Misa, investigaciones y desagravios por los seminaristas vejados en Mérida

Tenía un par de zapatos nuevos, se los habían regalado dos días atrás y los mostraba orgulloso a quien quisiera verlos. Con 12 años de edad, proveniente de un pueblo rural del estado Mérida, llegó a la capital para estudiar en el Seminario Menor San Buenaventura. Al igual que los otros tres muchachos agredidos, golpeados, vejados y desnudados el 1 de julio, buscaba buena educación gratuita a cambio de una aproximación inicial a la vocación sacerdotal.

Pero antes de vestir la sotana,  la historia que sería de superación personal se convirtió en un cuento de horror que hoy moviliza a la Fiscalía General, al Cuerpo de Investigaciones Científicas, Penales y Criminalísticas y a la Defensoría del Pueblo.

La reacción oficial que tardó en movilizarse tres días, fue inmediata de parte de las autoridades eclesiásticas, que convocaron, este 4 de julio, a una homilía en la ciudad a la que asistieron más de 70 sacerdotes y representantes del seminario.

 

También hicieron acto de presencia algunos mototaxistas de la cooperativa “El Carmen”, para dejar en claro que ellos no estaban involucrados en este hecho, en el que colectivos atacaron a los jóvenes, los golpearon con candados de motos en la cabeza, los desnudaron, amenazaron con prenderlos en fuego y los obligaron a meterse desnudos dentro de unas alcantarillas. 

En el acto de barbarie, al joven seminarista le quitaron sus zapatos. Le prendieron fuego junto al resto de su ropa. Lo dejaron descalzo y desnudo. Y sin oportunidad de comprarse unos nuevos.
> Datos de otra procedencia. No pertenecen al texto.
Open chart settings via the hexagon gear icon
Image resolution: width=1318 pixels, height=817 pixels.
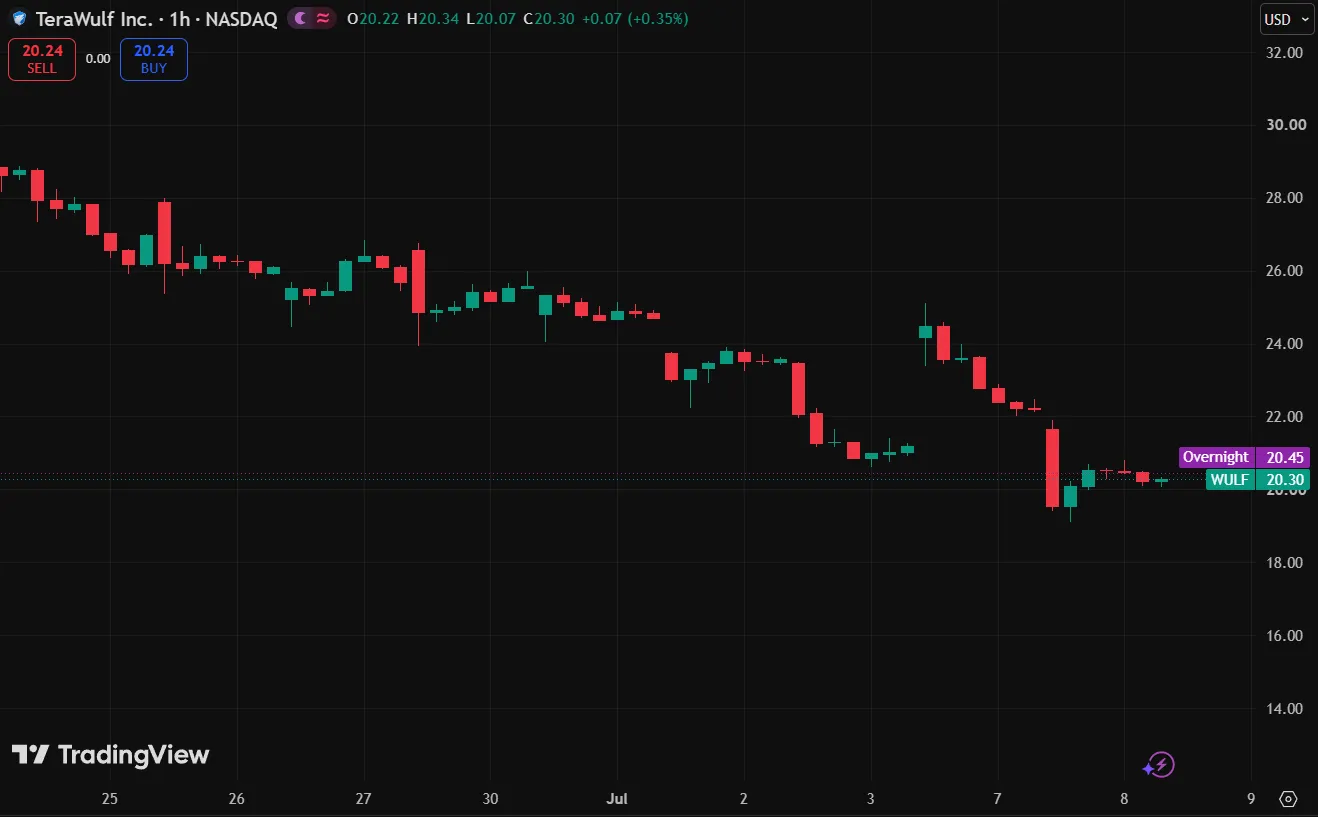(x=1288, y=799)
“Los que estamos aquí hemos llorado mucho. Unos más que otros -dijo el sacerdote que llevó adelante la homilía en desagravio. ¡Qué injusticia, Dios!. Pero la respuesta no puede ser solo la rabia. Eso no puede ser. Son estos canales los que utiliza el Señor para despertarnos. Es a la Venezuela dormida, que parece que está muerta, a la que el Señor le tiende la mano y le dice: levántate”, concluyó el clérigo.

 

Las instituciones del Estado se pronunciaron sobre los hechos que quedaron registrados para la historia. Una gráfica en la que se ven tres jóvenes desnudos corriendo por la avenida Don Tulio Febres Cordero dan cuenta de una agresión colectiva que aún no tiene responsables.

El defensor del Pueblo, Tarek William Saab, se pronunció sobre el suceso: La promoción de actividades contrarias a la dignidad humana tendrá siempre mi rechazo- dijo. “Nadie en su sano juicio podrá apoyar acciones como esta”. También señaló que los culpables serán sancionados.

El Ministerio Público envió una comisión de la policía científica junto a fiscales designados para el caso.

El alcalde de Mérida, Carlos García, repudió los hechos y comparó el episodio con una escena de la Alemania de Hitler. “Son delitos de lesa humanidad que no prescriben”, aseveró.